[DATASET ENTRIES — start]

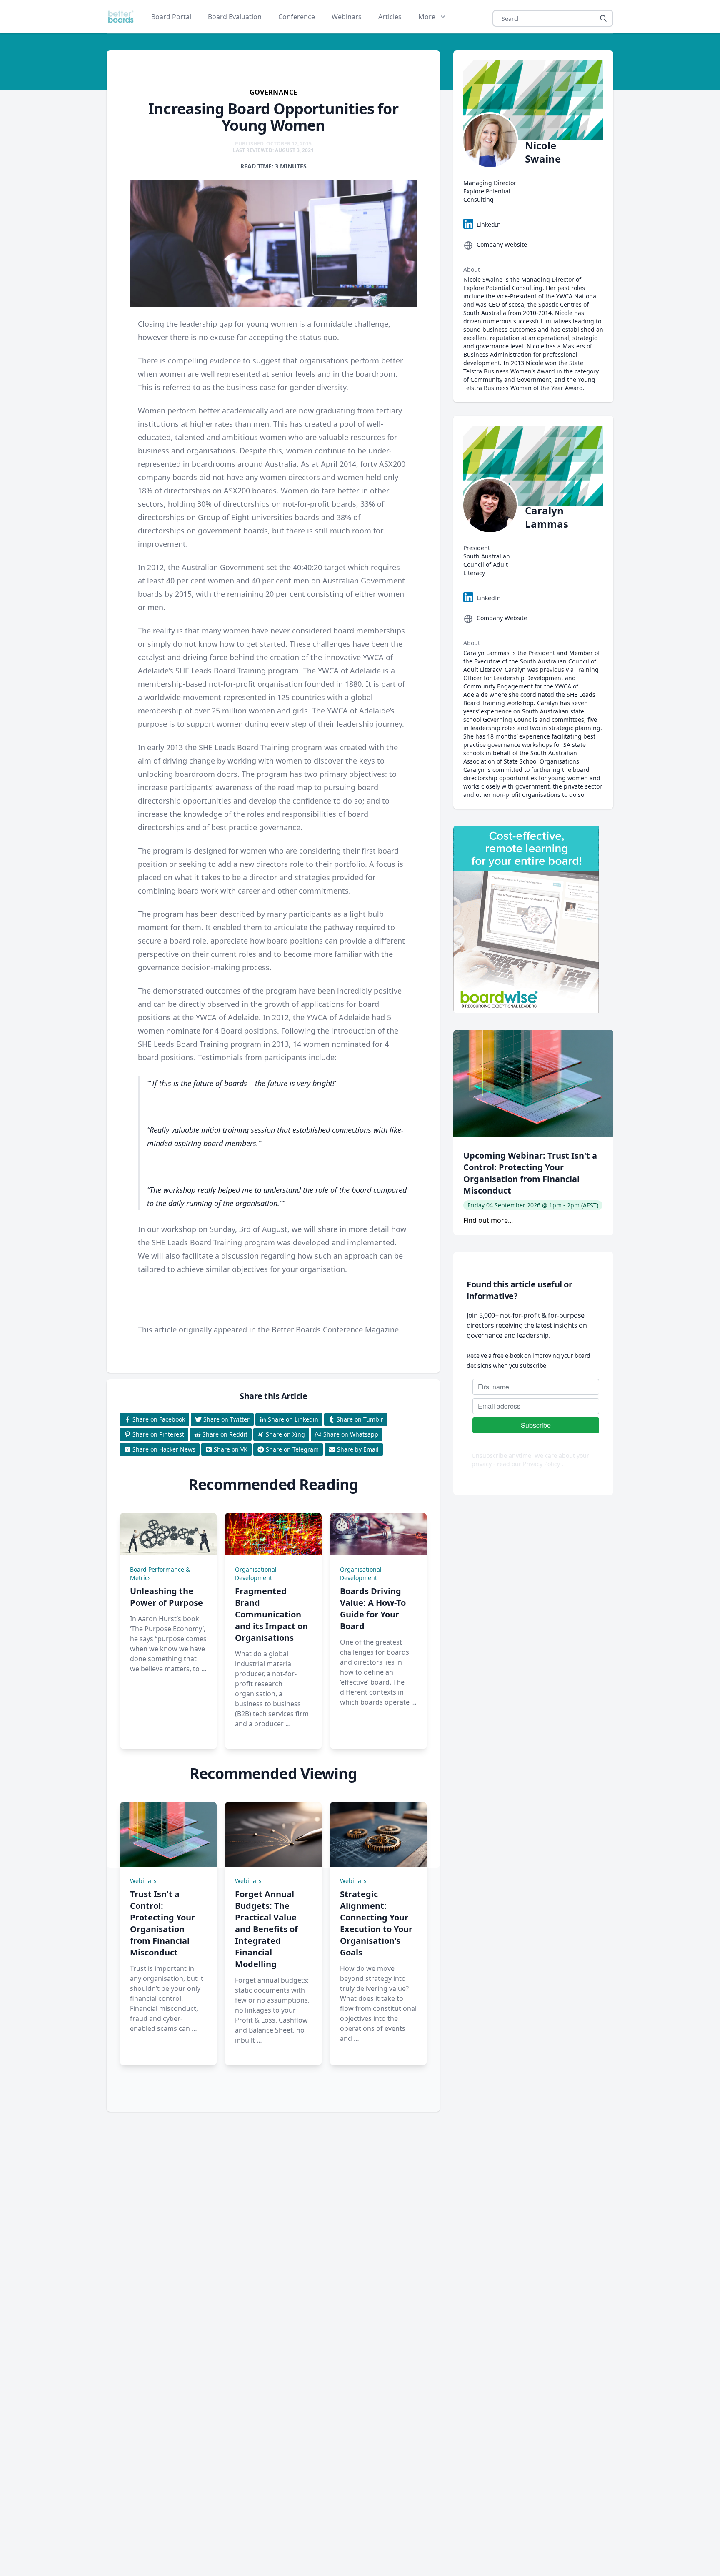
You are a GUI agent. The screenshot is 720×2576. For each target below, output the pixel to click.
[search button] (603, 18)
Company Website (502, 244)
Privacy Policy (542, 1464)
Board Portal (171, 16)
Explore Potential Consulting (486, 195)
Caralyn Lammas (546, 517)
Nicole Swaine (543, 151)
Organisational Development (256, 1573)
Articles (390, 16)
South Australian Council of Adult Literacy (486, 564)
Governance (274, 92)
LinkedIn (489, 224)
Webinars (347, 16)
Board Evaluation (235, 16)
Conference (296, 16)
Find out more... (488, 1220)
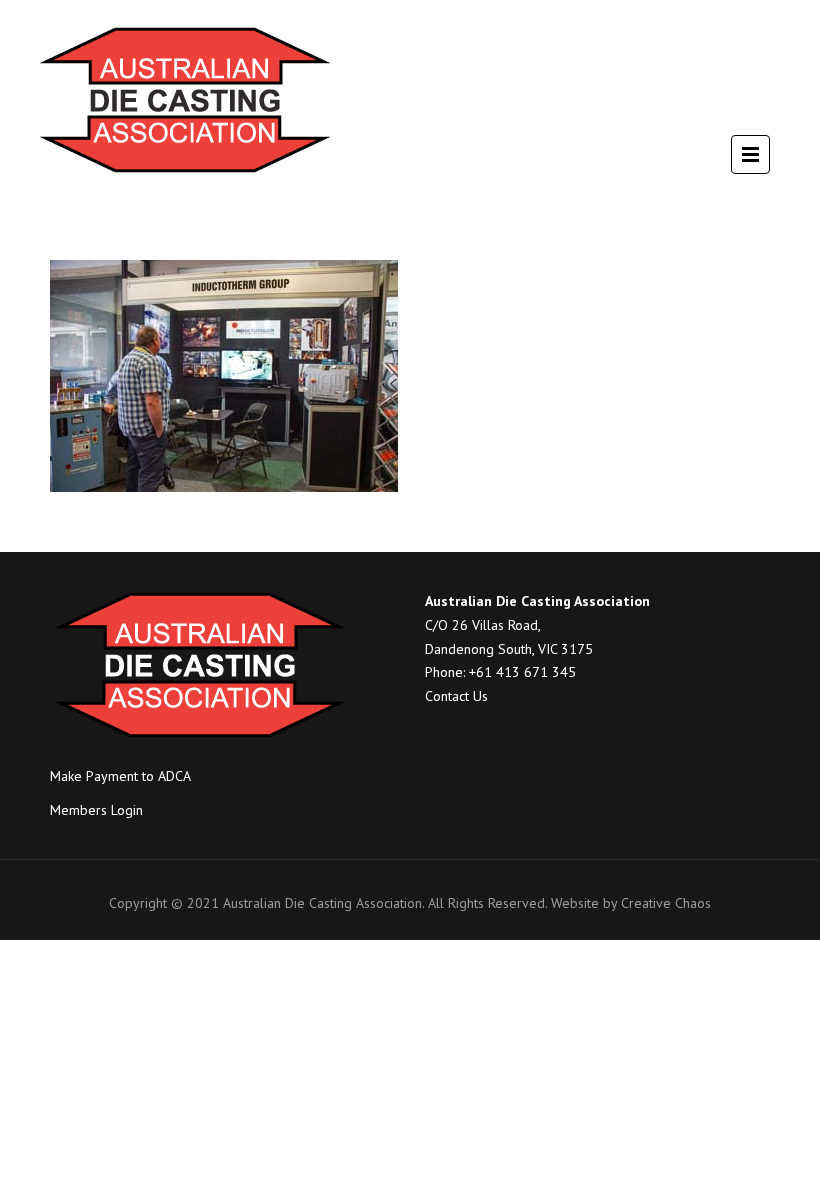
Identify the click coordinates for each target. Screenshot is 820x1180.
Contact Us (456, 696)
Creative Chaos (666, 903)
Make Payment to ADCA (120, 776)
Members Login (96, 810)
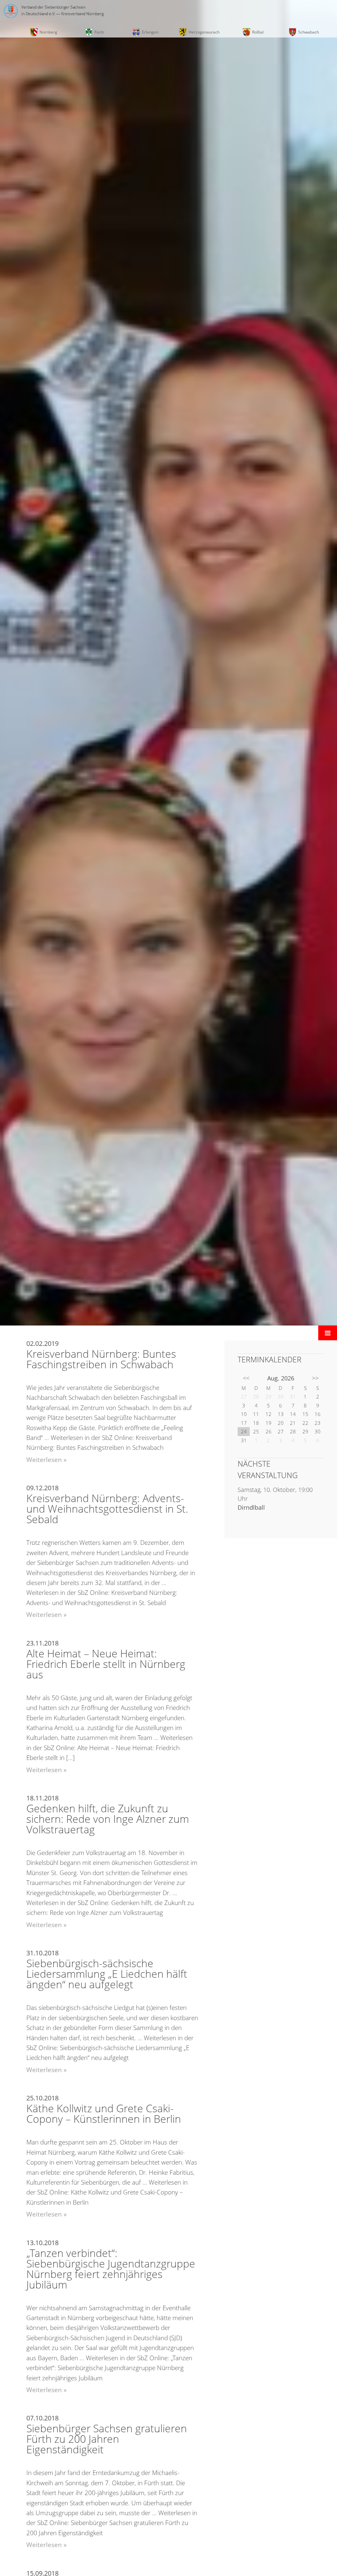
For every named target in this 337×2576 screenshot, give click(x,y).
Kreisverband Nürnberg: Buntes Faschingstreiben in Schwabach (101, 1359)
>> (315, 1378)
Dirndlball (251, 1507)
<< (246, 1378)
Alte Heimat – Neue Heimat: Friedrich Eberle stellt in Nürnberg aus (105, 1663)
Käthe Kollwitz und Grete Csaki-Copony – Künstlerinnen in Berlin (103, 2113)
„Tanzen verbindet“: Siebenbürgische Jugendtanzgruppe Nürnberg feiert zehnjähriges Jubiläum (110, 2268)
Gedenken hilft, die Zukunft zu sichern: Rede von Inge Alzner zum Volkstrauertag (107, 1818)
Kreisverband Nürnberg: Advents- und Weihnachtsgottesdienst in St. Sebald (107, 1508)
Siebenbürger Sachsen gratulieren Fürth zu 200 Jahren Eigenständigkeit (106, 2438)
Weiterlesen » (46, 1459)
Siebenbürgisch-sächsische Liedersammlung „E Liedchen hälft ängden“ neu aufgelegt (106, 1973)
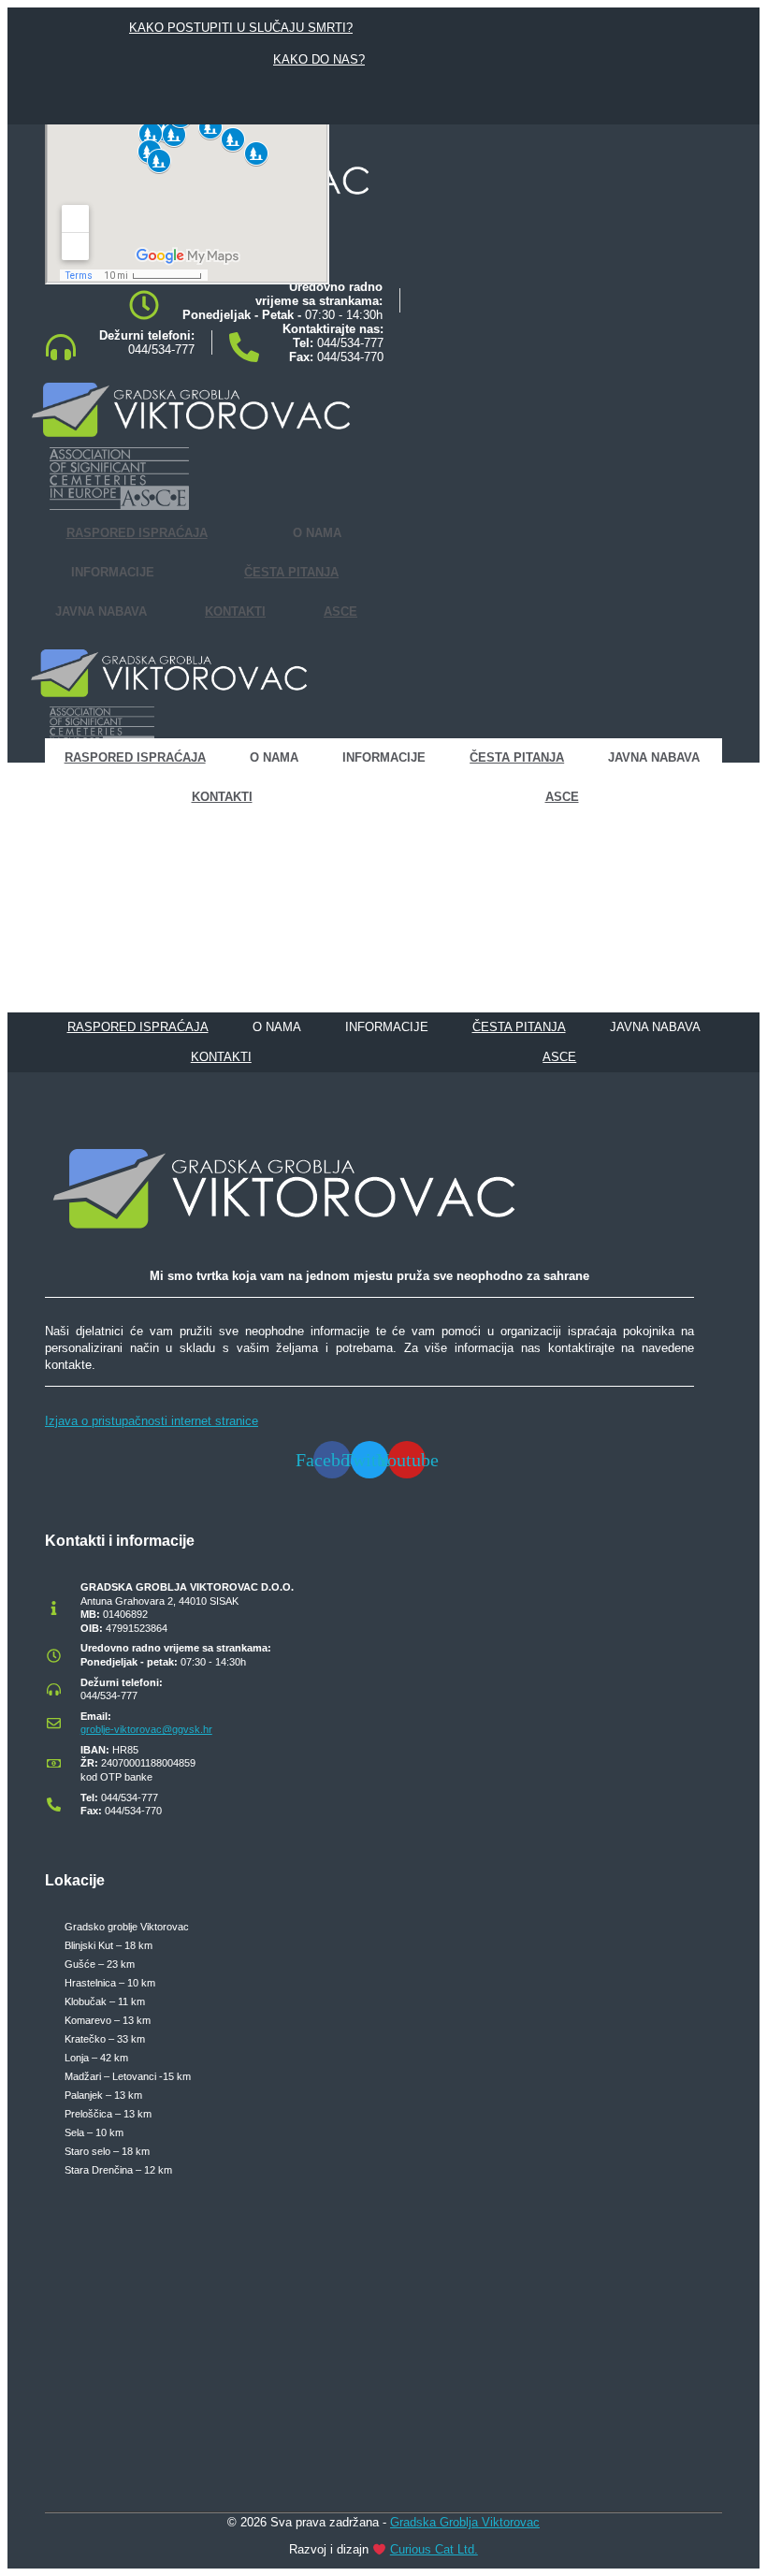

[DATASET ENTRIES — finish]

DIRECTIONS
What's needed is an exact copy of the records above from the line containing "LinkedIn (489, 224)" down to the line containing "Make Payment to ADCA (120, 776)", both included, without any pictures.

FINISHED TASK
LinkedIn (489, 224)
Webinars (347, 16)
Board Evaluation (235, 16)
Conference (296, 16)
Find out more... (488, 1220)
Identify the click coordinates for each target. Screenshot is 820x1180.
Contact Us (456, 696)
Creative Chaos (666, 903)
Make Payment to ADCA (120, 776)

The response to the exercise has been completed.